Norman and Shallice's SAS sits above contention scheduling — it intervenes when tasks are novel, ambiguous, or require overriding a habitual response. The pipeline run log accumulates structured evidence of how the agent fails and how those failures were resolved. The step that reads that log and proposes a YAML diff to the active pipeline is already expressible in the current spec:
- id: pipeline_reflection
prompt: |
Review the attached pipeline run log.
Identify the most common mismatch between intended and actual output.
Propose a new step that would prevent it.
Format your response as a YAML diff targeting the existing pipeline.
on_result:
always:
action: pause_for_human
message: "Pipeline improvement proposed. Approve to apply."On approval, the diff is committed. The next invocation runs against an improved version of itself.

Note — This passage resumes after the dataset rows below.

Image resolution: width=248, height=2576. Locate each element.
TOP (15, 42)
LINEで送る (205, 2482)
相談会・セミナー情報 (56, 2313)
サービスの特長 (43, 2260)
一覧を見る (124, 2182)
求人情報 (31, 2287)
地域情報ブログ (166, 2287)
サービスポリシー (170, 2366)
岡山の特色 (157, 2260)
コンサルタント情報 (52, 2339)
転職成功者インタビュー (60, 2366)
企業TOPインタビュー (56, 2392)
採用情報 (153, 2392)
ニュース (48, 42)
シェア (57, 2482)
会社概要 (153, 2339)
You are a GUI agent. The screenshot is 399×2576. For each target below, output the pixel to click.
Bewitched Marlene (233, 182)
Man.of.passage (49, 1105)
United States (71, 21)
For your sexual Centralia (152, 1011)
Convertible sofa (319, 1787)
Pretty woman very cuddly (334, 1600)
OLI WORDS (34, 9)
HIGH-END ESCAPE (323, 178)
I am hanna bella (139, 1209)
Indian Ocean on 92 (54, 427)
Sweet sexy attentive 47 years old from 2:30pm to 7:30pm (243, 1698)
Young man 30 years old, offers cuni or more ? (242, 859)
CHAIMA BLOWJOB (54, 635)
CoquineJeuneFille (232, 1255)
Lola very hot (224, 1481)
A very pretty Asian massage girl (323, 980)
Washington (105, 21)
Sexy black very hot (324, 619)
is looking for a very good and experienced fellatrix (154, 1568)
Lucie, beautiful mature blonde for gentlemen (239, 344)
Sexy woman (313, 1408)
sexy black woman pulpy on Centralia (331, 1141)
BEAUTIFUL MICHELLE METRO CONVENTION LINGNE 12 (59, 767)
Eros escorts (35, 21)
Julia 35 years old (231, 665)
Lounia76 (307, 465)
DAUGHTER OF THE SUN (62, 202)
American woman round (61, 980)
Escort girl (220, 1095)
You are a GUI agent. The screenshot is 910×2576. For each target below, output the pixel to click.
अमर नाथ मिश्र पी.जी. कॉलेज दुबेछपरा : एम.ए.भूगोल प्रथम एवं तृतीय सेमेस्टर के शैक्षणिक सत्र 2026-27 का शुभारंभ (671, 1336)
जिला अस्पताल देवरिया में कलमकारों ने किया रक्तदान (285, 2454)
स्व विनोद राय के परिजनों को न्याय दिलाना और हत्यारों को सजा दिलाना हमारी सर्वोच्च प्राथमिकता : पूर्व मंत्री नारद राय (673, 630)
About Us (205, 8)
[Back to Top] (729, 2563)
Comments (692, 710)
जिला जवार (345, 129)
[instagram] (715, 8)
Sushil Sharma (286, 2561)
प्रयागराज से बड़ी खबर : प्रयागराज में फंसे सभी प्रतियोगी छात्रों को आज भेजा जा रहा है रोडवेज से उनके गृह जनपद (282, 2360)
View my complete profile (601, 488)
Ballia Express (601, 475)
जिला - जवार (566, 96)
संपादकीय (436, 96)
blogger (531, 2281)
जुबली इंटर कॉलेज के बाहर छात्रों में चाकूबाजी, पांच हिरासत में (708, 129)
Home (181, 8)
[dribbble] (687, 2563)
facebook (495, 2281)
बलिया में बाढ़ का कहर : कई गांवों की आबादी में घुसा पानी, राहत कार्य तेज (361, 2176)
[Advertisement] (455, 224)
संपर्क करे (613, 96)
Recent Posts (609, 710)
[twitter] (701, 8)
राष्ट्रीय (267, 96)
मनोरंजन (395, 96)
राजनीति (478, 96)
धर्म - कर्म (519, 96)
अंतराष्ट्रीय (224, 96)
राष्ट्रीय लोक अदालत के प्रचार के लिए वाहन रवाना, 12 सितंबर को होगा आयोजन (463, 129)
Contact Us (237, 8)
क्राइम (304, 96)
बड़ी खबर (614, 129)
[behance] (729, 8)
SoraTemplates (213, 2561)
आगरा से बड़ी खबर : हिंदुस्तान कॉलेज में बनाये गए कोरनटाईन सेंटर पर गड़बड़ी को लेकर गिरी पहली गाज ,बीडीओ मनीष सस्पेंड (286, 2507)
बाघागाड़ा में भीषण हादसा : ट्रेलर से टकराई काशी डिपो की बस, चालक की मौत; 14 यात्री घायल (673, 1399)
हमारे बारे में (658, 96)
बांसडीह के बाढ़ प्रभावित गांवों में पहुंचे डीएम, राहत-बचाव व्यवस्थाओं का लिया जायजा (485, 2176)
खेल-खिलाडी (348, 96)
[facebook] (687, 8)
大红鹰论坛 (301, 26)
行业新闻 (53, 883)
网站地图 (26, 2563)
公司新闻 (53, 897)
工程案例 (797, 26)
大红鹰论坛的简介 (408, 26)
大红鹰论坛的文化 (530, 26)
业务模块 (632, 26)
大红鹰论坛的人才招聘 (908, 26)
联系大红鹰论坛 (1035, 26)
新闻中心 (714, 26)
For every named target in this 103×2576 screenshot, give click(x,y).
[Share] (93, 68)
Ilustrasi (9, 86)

The empirical test is concrete and runnable: can a set of declared pipelines — linter, test runner, action acceptor, self-evaluation step — improve a model's own published SWE-bench score using that same model, with no changes to the weights? If the executive layer is doing real work, the benchmark moves. If it doesn't, the spec needs revision.
Either outcome is useful. The experiment can be designed. If you work in model evaluation, this is an invitation.
ail uses different licenses for different artifacts, reflecting their different roles.
| Artifact | License | Rationale |
|---|---|---|
spec/ (all contents) |
CC BY-SA 4.0 | Standards documents. Anyone can implement against them; derivative specs must remain open. |
ail-core/ |
MPL 2.0 | Usable in proprietary software; modifications to ail-core files themselves must be published. |
ail/ (the CLI binary) |
AGPL v3 | Running ail serve as a network service requires publishing modifications. |
demo/ |
CC0 1.0 | Examples released into the public domain. Copy freely into any project. |
stub-llm/ |
MPL 2.0 | Test helper treated like ail-core — embeddable with share-alike on the crate itself. |
vscode-ail-chat/ |
MIT | VS Code extension. Permissive license matches marketplace convention so anyone can fork, repackage, or embed the UI code. |
Contributor License Agreement (CLA): All contributors must sign the ail CLA before their pull requests can be merged. The CLA assigns copyright in your contributions to the project maintainer, preserving the ability to relicense any part of the project in the future.
ail is built in public. The spec is the product. The implementation follows.